Voltando para Barreirinhas
Cheguei em Barreirinhas já era noite e eu não tinha reservado hospedagem. Consegui um quarto na pousada da Deusa, bem perto do centrinho. A saber, a noite à margem do Rio Preguiças é bem bacana, com muitas mesinhas, barzinhos e música ao vivo. Porém o meu cansaço era tanto que eu apenas comi algo e por fim logo voltei para a pousada. E com a sensação de dever cumprido e superação! E se valeu a pena todo esse cansaço? Óbvio que sim! O lugar é coisa de cinema. Sem dúvida foi a paisagem mais incrível que vi no Brasil. Definitivamente é uma caminhada que recomendo muito aos aventureiros de plantão!
Conclusão sobre o trekking nos Lençóis Maranhenses
O que eu faria diferente
Em primeiro lugar eu não ficaria um dia em São Luis. Ou seja, se fizesse essa viagem novamente iria direto para Barreirinhas. Chegando no aeroporto até às 16 horas ainda é possível pegar uma van. Eles cobram em torno de 60 – 70 reais, considerando o valor da época, 2017, quando fui.
Não leve frutas que estraguem rápido visto que ficarão sem refrigeração durante a caminhada. No segundo dia as uvas e as ameixas que levei já estavam bem ruins.
Leve uma meia e use assim que sentir que seu pé está sendo maltratado. As meias ajudam a aliviar o cansaço nos pés. Você vai parecer um gringo usando meia na areia, mas é muito válido.
Recomendações
Primeiramente procure uma boa agência e um bom guia. Para mim o trabalho do guia Antônio e da agência Costa Leste foi impecável.
E por último, mas não menos importante eu não recomendaria fazer por conta própria esse trekking. Certamente eu não teria conseguido. Como é um lugar sem sinalização, assim sendo você precisa de um guia que conheça muito bem o lugar. Se perder naquela imensidão chega a ser perigoso.

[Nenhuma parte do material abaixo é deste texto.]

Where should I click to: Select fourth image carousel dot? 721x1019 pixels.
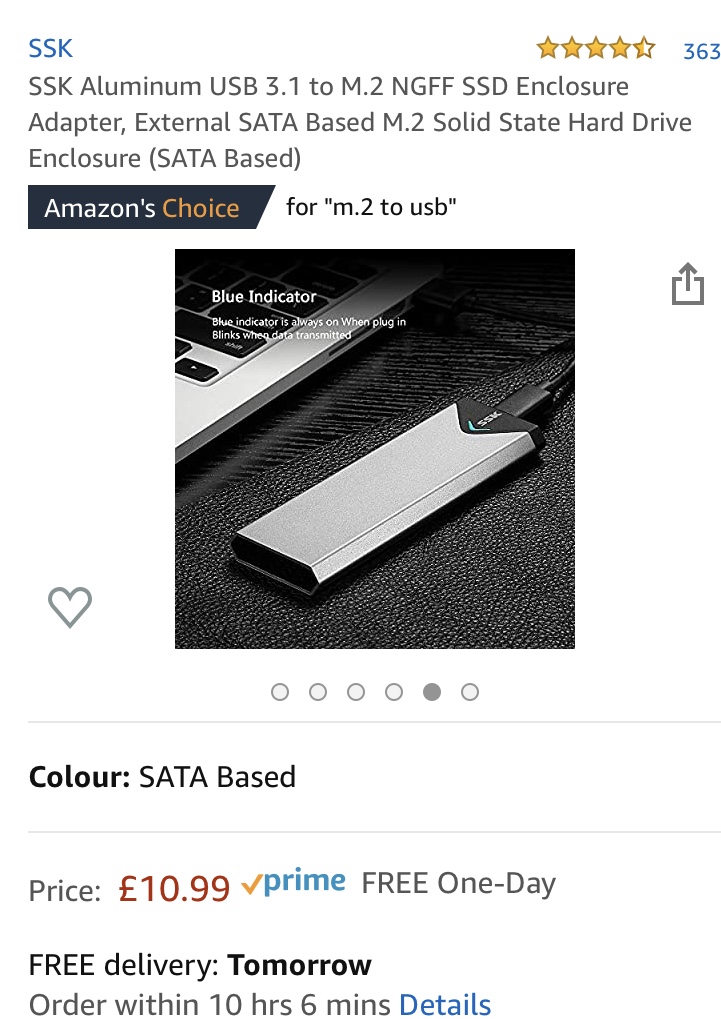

O que mais aprendi fazendo o trekking nos Lençóis Maranhenses
Respeitar a natureza acima de tudo! Ela é responsável por coisas inimagináveis e paisagens magníficas.
É bom tirar o pé do acelerador às vezes. Desligue-se do mundo sempre que puder. Aliás três dias sem sinal de celular, sem redes sociais, sem qualquer notícia de nada, me fizeram muito bem.
Aliás estes 50 quilômetros de caminhada no deserto me fizeram pensar em muitas coisas, visto que foi um exercício de auto conhecimento, de colocar a cabeça no lugar, traçar novos objetivos e entender a diferença entre o que realmente é importante e o que é supérfluo.